Antonia a abraçou e lhe disse que era grata pela mãe que tinha, por tê-la aceitado e amado, que esse amor maternal a tinha ajudado muito a crer que havia espaço para ela nessa vida para ser feliz como era, e que a felicidade é também deste mundo terreno. Elas se abraçaram e sua mãe lhe falou que amar não tem e nem pode ter fronteiras: você ama a chuva porque ela faz bem a tudo e a todos, mas não vê sua cor; você ama os animais e não vê a sua forma ou tamanho; você ama as flores pelo que elas exalam e, os seres humanos, então amamos pelo bem que fazem, pelo bem que falam e pelo perfume que exalam de seus corações. “Por isso” – dizia sua mãe – “te amei desde que a concebi, e amarei a vida toda porque você é uma filha maravilhosa, se mostrou ser uma boa esposa e uma mãe amorosa e dedicada, o que posso querer mais?” – perguntou-lhe, sorrindo.
- Tônia.. Tônia!!! – chamava Teresa, do outro quarto.
- Já vou, amor, já vou! – respondeu Antonia, que se levantou e se dirigiu ao quarto.
- Você já viu o vestido? Gostou? Era assim que queria?
- Claro, amor, está esplêndido! Rosa salmão, como eu queria! Você não existe… – e lhe beijou.
- Amei o meu também e já podíamos nos arrumar, o salão está todo pronto e ficou lindo, você viu?!
- Claro que já! Joaquim está dormindo, é bom assim, porque na hora ele estará descansado.
As duas foram se arrumar. Antonia e Teresa, depois do pedido de casamento, resolveram fazer uma pequena recepção apenas para os mais íntimos, abençoando sua união mais do que concretizada. Passaram dias planejando e queriam tudo muito harmônico e simples, nada exuberante demais. Teresa, sendo artista plástica, pensou em cada detalhe e Antonia, com seu talento, simplicidade e leveza das flores, encheu o ambiente de muitas delas, fazendo arranjos delicados e perfumados.

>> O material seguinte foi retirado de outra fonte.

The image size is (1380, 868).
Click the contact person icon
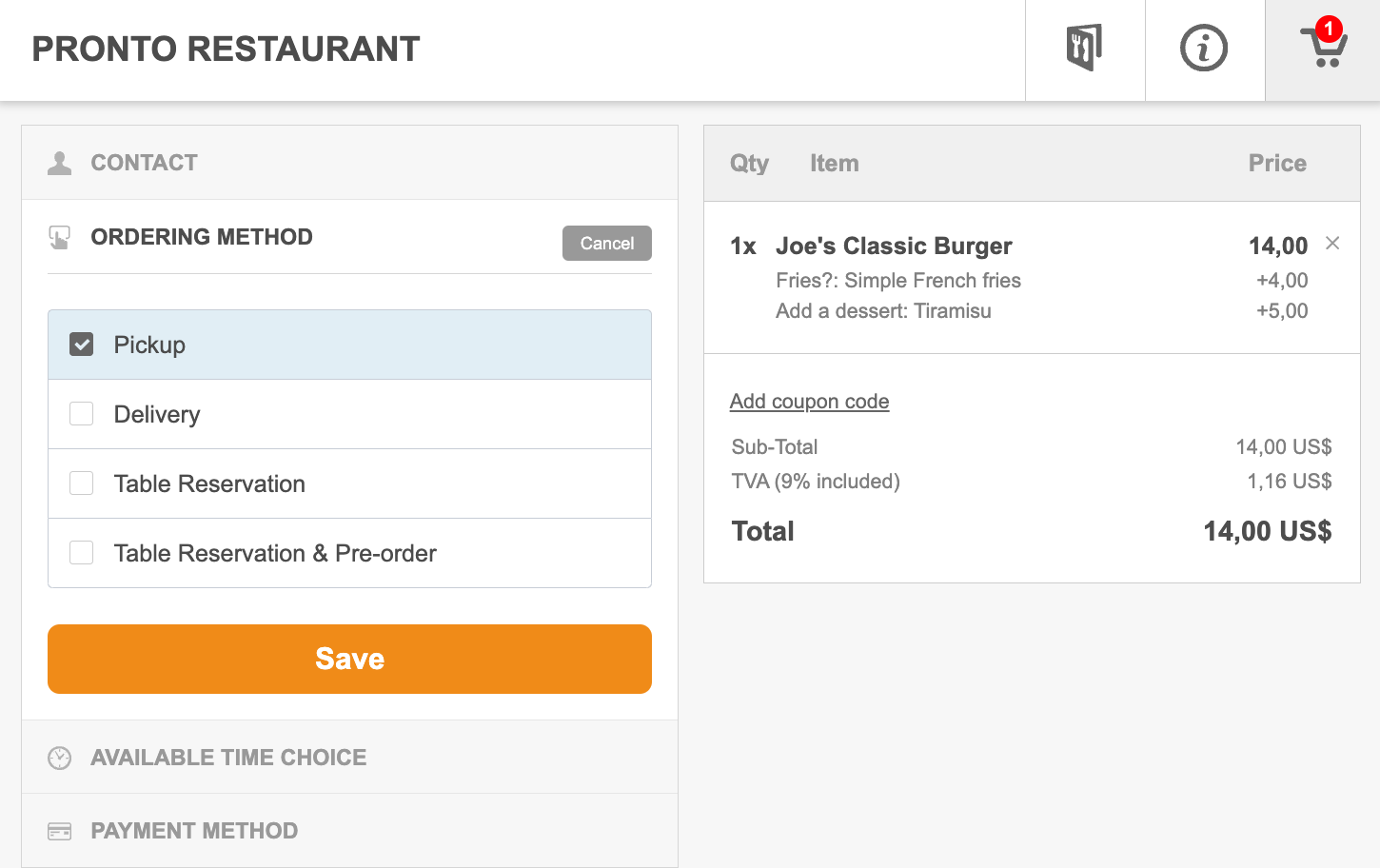click(x=59, y=162)
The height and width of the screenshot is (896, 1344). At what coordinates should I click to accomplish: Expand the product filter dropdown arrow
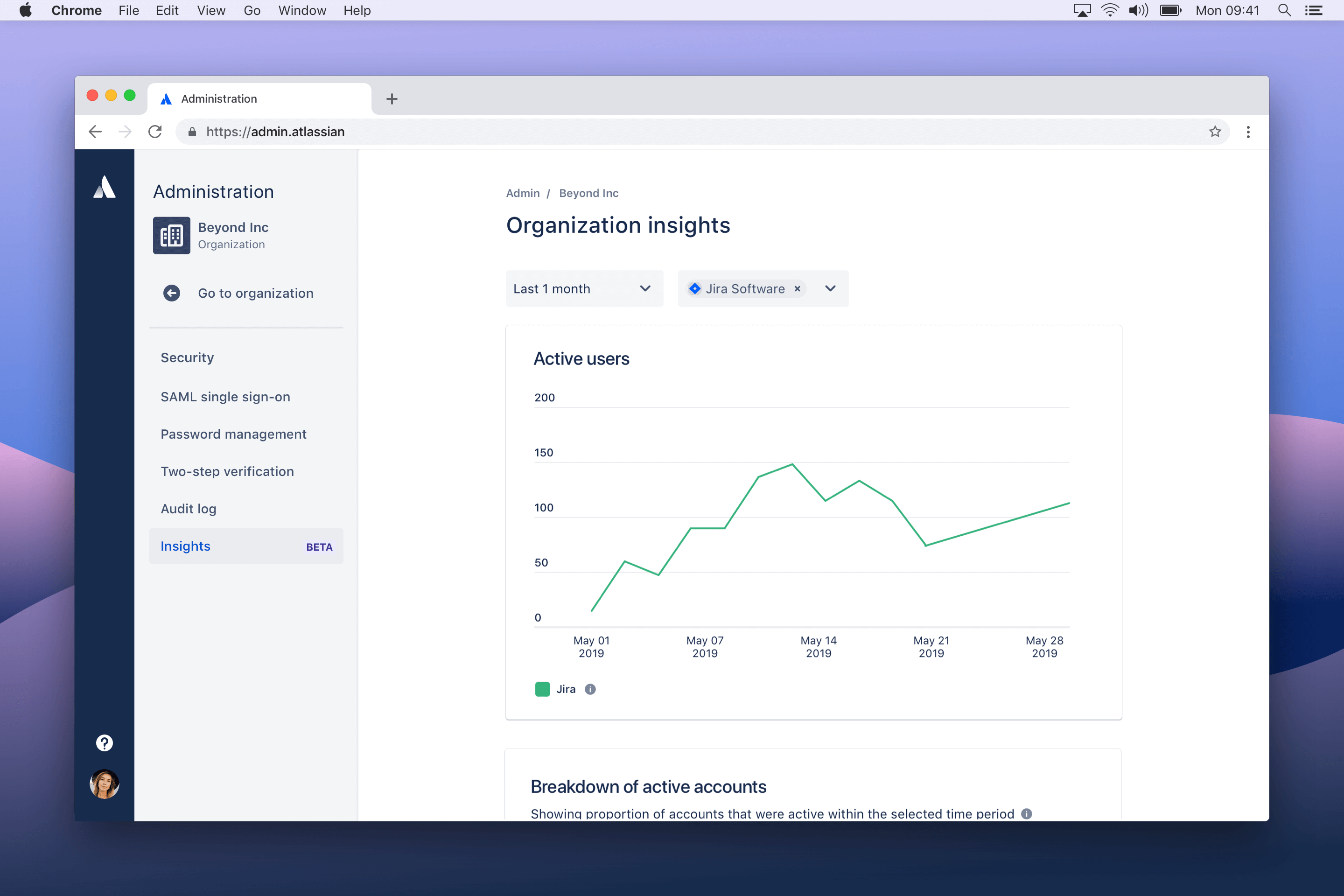(830, 289)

Escolheram roupas leves: Tônia vestiria rosa salmão e Te, verde folhagem. Eram vestidos com tecido bem fino, que caiam com suavidade sobre seus corpos, assim como sentiam seus corações. Já para Joaquim, um conjunto feito do mesmo tecido de cor amarela bebê, contrastando à sua pele morena e a seus cabelos bem pretos. Ele já estava com dois anos e seguraria as alianças.
Eram mais ou menos uns 100 convidados, que foram chegando aos poucos. Familiares, amigos que já conviviam com as duas, seja profissionalmente ou por amizade social. Amigos que compartilharam de seus conflitos e da luta para viver este amor que a todos deixava emocionados.

O salão já estava repleto, todos haviam chegado. À frente, um sacerdote budista, amigo de Antonia, que freqüentava o templo há algum tempo, aguardava para dar inicio à cerimônia de bênção daquela união. As duas entraram e os olhares de todos eram de admiração, pois estavam lindas! Joaquim, de mãos dadas entre as duas, também estava encantador e entrou com elas, mas chegando à frente foi para o colo da avó e lá se manteve quietinho.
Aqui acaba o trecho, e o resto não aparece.